▸ **Stored data entries**:
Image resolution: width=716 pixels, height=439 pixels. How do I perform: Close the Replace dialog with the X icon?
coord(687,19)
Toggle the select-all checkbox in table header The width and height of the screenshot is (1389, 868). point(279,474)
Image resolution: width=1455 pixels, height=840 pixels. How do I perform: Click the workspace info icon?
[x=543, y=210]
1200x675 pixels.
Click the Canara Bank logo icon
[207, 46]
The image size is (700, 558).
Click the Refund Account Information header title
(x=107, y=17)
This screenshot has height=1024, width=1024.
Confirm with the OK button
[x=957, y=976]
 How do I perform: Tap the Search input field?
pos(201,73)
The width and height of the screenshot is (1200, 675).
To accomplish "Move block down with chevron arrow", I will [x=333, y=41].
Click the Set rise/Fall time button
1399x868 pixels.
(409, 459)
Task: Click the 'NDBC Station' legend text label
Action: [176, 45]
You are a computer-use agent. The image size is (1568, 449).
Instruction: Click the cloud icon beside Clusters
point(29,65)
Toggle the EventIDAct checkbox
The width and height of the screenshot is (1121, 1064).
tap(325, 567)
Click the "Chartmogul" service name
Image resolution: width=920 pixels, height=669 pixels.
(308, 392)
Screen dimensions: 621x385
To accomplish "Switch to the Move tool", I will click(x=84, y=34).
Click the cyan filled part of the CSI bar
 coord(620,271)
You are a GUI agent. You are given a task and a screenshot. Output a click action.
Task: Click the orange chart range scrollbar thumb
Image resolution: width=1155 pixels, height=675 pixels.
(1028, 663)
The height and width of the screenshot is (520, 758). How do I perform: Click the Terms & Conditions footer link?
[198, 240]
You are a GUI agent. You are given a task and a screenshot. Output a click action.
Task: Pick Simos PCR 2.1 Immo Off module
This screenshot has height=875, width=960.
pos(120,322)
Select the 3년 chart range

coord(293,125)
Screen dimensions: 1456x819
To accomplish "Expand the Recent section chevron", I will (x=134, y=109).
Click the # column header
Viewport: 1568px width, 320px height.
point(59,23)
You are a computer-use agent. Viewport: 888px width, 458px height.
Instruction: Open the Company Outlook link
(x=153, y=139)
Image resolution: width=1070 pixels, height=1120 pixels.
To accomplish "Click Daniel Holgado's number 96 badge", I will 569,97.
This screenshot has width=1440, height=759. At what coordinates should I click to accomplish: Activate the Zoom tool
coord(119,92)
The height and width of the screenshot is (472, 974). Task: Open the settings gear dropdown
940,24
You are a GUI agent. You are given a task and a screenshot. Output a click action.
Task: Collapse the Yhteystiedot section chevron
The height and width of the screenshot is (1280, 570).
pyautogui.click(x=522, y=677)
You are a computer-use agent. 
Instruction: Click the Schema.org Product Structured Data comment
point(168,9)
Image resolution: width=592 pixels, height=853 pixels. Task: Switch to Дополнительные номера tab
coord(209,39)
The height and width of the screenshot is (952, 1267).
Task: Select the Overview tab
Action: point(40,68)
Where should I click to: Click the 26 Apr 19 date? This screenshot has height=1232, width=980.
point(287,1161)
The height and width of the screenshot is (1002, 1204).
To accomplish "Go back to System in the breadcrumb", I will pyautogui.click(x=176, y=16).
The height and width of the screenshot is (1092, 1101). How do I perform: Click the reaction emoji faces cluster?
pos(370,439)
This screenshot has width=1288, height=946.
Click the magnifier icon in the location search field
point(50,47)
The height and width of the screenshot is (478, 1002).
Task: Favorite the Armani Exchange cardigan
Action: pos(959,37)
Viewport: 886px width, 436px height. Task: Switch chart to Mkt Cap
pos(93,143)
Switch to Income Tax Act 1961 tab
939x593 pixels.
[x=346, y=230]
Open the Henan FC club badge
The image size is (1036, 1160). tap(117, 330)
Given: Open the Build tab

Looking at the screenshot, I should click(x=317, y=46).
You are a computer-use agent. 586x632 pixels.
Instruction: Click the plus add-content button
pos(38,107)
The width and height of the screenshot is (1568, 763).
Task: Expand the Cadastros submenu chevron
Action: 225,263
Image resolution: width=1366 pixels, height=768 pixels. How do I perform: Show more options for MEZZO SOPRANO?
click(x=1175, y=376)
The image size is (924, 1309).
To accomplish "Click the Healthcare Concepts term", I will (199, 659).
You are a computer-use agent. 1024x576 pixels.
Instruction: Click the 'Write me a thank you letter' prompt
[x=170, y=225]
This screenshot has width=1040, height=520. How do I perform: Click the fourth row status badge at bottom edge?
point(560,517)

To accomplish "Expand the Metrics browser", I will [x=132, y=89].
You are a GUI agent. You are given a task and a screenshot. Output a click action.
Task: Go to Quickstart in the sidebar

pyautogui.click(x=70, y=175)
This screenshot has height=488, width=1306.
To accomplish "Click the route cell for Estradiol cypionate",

▸ **Task details**: From the line containing "This screenshot has width=1040, height=520." through the last line of the entries above, print each line exactly as it stands.

▸ **Expected answer**:
This screenshot has width=1040, height=520. How do I perform: Click the fourth row status badge at bottom edge?
point(560,517)

To accomplish "Expand the Metrics browser", I will [x=132, y=89].
You are a GUI agent. You are given a task and a screenshot. Output a click action.
Task: Go to Quickstart in the sidebar

pyautogui.click(x=70, y=175)
This screenshot has height=488, width=1306.
To accomplish "Click the route cell for Estradiol cypionate",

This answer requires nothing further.